**Directions**
Images should be left out, and everything else in the listing reproduced exactly.

**Input data**
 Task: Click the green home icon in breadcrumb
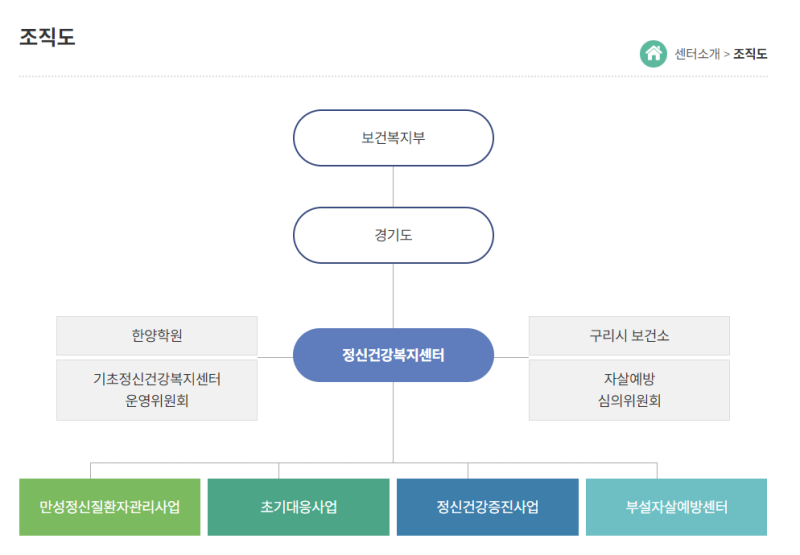click(x=653, y=54)
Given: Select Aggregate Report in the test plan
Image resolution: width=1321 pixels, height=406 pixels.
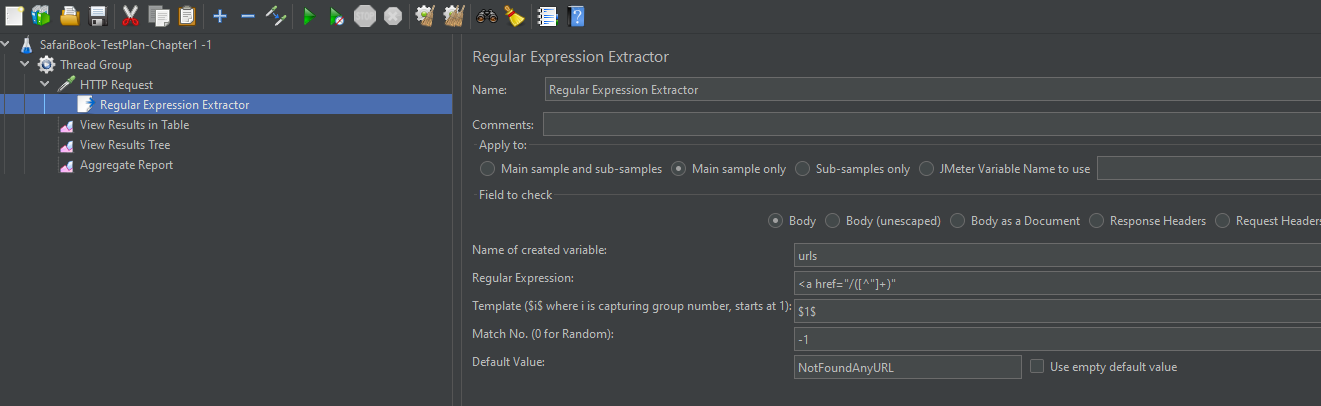Looking at the screenshot, I should pos(126,165).
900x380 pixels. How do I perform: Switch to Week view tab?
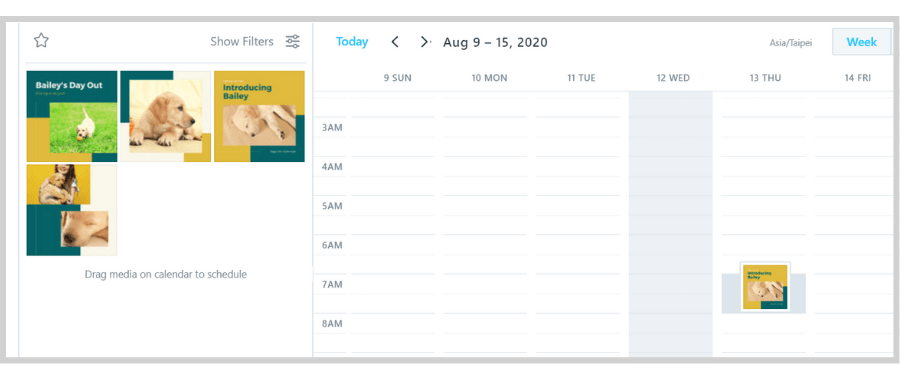click(x=862, y=42)
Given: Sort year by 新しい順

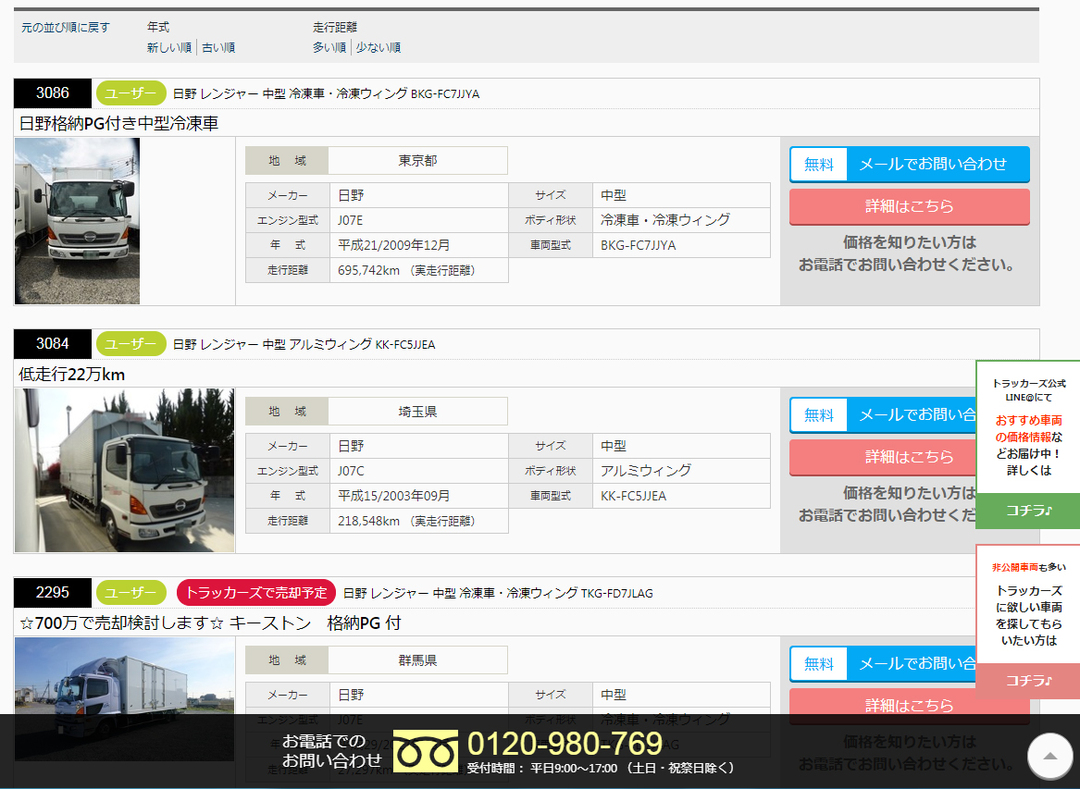Looking at the screenshot, I should pyautogui.click(x=169, y=48).
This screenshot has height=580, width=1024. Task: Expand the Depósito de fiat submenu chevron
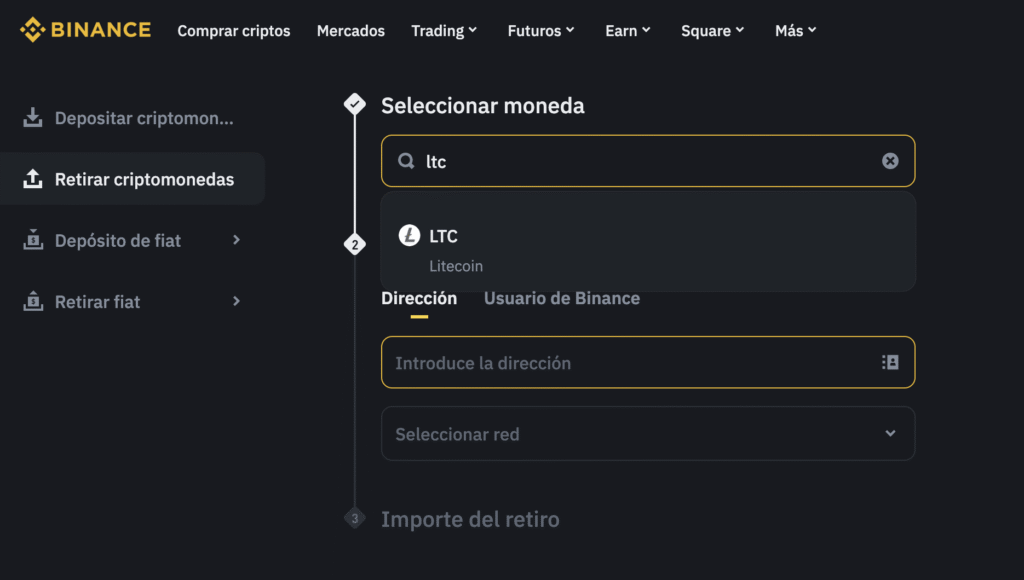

**Final answer**
 Task: Click the green home icon in breadcrumb
click(x=653, y=54)
Given: Select Aggregate Report in the test plan
Image resolution: width=1321 pixels, height=406 pixels.
Looking at the screenshot, I should pos(126,165).
900x380 pixels. How do I perform: Switch to Week view tab?
click(x=862, y=42)
Given: Sort year by 新しい順

Looking at the screenshot, I should pyautogui.click(x=169, y=48).
This screenshot has height=580, width=1024. Task: Expand the Depósito de fiat submenu chevron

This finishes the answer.